DIRECTIONS FOR THIS TASK = From the listing below, copy each line where "user" occurs.

TASK INPUT =
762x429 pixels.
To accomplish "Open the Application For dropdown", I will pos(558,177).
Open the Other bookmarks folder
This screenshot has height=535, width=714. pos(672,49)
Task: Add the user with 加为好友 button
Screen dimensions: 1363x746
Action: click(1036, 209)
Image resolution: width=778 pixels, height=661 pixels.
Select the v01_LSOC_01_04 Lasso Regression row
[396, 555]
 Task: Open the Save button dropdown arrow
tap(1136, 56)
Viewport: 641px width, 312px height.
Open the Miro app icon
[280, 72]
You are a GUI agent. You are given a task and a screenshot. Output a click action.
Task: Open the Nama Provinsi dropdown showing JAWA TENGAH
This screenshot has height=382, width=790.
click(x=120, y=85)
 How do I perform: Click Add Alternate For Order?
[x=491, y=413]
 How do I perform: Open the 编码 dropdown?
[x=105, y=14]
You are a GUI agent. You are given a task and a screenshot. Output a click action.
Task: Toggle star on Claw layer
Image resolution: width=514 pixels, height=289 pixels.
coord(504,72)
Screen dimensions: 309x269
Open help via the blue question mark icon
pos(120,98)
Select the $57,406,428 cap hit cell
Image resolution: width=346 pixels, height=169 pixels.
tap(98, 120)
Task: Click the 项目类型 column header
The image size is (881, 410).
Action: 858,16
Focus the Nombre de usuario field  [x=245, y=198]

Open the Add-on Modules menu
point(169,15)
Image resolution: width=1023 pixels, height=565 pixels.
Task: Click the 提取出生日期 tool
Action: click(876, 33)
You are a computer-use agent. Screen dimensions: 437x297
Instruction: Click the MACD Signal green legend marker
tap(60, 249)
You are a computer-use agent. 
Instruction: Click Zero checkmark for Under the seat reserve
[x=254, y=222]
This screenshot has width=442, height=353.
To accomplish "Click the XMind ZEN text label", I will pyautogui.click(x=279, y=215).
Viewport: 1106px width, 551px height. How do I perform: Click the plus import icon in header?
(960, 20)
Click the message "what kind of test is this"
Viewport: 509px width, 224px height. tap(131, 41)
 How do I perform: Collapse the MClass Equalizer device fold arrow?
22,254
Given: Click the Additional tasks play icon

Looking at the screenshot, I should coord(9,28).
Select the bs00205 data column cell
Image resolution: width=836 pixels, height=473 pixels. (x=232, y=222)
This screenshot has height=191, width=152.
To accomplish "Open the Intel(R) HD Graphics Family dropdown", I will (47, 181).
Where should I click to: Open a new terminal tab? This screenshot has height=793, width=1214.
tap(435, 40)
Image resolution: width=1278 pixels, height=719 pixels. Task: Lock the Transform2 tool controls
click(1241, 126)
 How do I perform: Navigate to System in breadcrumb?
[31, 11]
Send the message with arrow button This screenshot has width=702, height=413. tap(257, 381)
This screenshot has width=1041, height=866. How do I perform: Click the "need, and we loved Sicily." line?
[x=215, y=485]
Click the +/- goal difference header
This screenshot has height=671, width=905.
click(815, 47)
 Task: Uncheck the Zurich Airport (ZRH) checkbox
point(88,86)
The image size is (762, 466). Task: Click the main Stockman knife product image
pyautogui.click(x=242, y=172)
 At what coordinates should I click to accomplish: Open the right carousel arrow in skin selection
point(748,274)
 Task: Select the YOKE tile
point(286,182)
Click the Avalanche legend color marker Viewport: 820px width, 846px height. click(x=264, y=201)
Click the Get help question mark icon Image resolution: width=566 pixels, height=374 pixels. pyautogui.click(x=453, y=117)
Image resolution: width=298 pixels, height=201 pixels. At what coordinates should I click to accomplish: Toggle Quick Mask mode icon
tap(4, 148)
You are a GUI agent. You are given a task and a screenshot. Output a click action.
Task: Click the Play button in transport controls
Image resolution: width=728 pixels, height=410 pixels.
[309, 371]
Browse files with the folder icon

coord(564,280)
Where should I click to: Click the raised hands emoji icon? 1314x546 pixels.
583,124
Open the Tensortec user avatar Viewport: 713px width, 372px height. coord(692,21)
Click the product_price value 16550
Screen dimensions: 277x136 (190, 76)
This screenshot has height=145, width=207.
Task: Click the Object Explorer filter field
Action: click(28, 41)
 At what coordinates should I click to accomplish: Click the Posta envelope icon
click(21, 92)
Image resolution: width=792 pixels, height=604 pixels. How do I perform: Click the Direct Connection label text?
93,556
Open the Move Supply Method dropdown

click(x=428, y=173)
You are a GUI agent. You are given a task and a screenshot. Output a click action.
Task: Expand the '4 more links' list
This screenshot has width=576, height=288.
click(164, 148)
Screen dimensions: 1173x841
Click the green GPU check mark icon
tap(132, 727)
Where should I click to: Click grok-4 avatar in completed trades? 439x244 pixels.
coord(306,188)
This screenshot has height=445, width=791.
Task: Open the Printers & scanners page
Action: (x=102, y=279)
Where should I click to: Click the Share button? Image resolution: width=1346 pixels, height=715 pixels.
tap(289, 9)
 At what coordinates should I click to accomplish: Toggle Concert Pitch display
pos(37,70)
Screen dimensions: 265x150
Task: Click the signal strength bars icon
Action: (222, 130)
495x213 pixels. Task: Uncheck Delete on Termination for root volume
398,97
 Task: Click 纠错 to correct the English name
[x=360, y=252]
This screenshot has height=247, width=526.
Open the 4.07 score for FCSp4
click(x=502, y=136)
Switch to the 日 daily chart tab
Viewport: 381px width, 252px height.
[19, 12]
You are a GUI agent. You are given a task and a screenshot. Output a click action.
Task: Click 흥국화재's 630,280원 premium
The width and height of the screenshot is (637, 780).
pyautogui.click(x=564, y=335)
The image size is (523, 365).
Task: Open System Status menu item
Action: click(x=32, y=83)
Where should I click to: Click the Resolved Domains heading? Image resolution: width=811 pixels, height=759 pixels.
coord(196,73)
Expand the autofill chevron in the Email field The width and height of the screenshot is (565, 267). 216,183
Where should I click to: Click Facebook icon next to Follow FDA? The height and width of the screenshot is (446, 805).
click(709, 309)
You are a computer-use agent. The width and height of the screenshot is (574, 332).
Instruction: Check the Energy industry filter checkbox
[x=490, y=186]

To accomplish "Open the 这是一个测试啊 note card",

YOUR SOLUTION =
Task: Add the user with 加为好友 button
Open the Tensortec user avatar Viewport: 713px width, 372px height. coord(692,21)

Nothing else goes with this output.